**ЗАДАНИЕ 1:** Каких исполнительниц шансона перечисляют во фрагменте страницы?
**ЗАДАНИЕ 2:**
Согласуются ли с фрагментом страницы утверждения (a), (b) и (c)? Ответьте «да» или «нет» на каждое и приведите решающие слова из фрагмента.
(a) Песня о свитере основана на реальной истории.
(b) Катя Голицына, записывая первый альбом, хотела жёсткий женский шансон.
(c) Во фрагменте сказано, что патриархат уже сломлен.

**ФРАГМЕНТ СТРАНИЦЫ:**
════════════════════
А вот о любви к женщине это да! Почти никто так не рассказывал. Булат Шавлович Окуджава похоже писал про пиджак, который он приносит перешить, и портной верит, что в перешитом пиджаке Окуджава поверит в любовь некой дамы. Весьма тонко и душевно. У меня в «Свитере…» больше, что ли, фетишизма, страсти. «Свитер» современен.
Опять как с пятиэтажкой – совершенно реальная история: был человек, было холодно и я покормил и дал свитер, и человек уехал, а потом приехал, и мы жили потом вместе, а потом опять невместе. Я выкидывал шмотки и наткнулся на этот свитер. Как–то всё вспомнилось, всколыхнулось. Так вот и песенка придумалась.
— Такой вопрос из области теории: почему в жанре шансона преобладают мужчины? Женщин, на самом деле, очень мало: Любовь Успенская, Катя Огонек да Катя Голицына. Есть какие-то мысли по этому поводу?
— Есть, но достаточно общие. Ну, мужчины же умнее, это главное. Умнее и талантливее. Мы более свободны в проявлении чувств, мыслей и образа жизни. Патриархат ещё не сломлен. Бывалым мужикам есть, что сказать. Для шансоньеток, в смысле – для девушек, поющих шансон, все же чаще пишут мужики. Только вон Голицына – сама стала слово русское ворочать.
— А вас не шокирует та же Катя Голицына или Катя Огонек, которые поют тяжелые, реальные лагерные песни? У вас это вызывает симпатию или улыбку?
— Печальную улыбку у меня это вызывает. Хотя это никакие не реальные и не лагерные пени. Катя Голицына, когда первый альбом записывала, говорит мне: «Нужен жесткий женский шансон». Как такое может быть? Я говорю «Катя, у тебя двое детей подрастают. Мы их что, на зону звать будем?». Недавно вот у неё появилась песня, вразумляющая девушку, которая связалась с нехорошим парнем. Такая материнская жизненная позиция Кати мне больше нравится, я ее даже приветствую.
════════════════════
Записанные данные
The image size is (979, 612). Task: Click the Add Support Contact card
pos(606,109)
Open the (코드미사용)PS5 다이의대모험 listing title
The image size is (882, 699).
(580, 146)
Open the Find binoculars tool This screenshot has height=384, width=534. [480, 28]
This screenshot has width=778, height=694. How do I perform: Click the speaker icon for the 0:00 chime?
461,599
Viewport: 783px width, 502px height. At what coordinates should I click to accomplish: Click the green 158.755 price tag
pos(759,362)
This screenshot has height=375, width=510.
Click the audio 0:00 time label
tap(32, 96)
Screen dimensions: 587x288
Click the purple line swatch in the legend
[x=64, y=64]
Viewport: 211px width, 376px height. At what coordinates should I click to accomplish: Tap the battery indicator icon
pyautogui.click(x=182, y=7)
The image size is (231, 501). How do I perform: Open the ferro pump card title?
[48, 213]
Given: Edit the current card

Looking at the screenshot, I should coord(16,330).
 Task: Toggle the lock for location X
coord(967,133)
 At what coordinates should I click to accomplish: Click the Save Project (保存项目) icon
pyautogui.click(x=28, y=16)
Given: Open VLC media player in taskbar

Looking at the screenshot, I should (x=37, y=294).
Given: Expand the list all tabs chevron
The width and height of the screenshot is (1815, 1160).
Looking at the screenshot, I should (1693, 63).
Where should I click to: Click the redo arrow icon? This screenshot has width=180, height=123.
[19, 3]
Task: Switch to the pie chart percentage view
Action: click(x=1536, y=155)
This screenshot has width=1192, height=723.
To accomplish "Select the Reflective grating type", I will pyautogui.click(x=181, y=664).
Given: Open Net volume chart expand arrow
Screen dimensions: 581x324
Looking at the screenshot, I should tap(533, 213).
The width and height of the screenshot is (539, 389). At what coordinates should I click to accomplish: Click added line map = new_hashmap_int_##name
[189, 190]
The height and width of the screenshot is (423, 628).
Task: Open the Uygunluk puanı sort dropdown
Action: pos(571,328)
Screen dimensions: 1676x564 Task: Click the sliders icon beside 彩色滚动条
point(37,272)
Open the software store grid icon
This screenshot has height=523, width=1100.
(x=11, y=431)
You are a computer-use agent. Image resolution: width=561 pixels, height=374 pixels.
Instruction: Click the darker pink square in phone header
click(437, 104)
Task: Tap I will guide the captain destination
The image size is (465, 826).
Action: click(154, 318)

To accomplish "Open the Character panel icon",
════════════════════
**ОТВЕТ 1:** Любовь Успенская, Катя Огонек и Катя Голицына.

**ОТВЕТ 2:**
(a) Да: «совершенно реальная история».
(b) Да: «Нужен жесткий женский шансон».
(c) Нет: «Патриархат ещё не сломлен».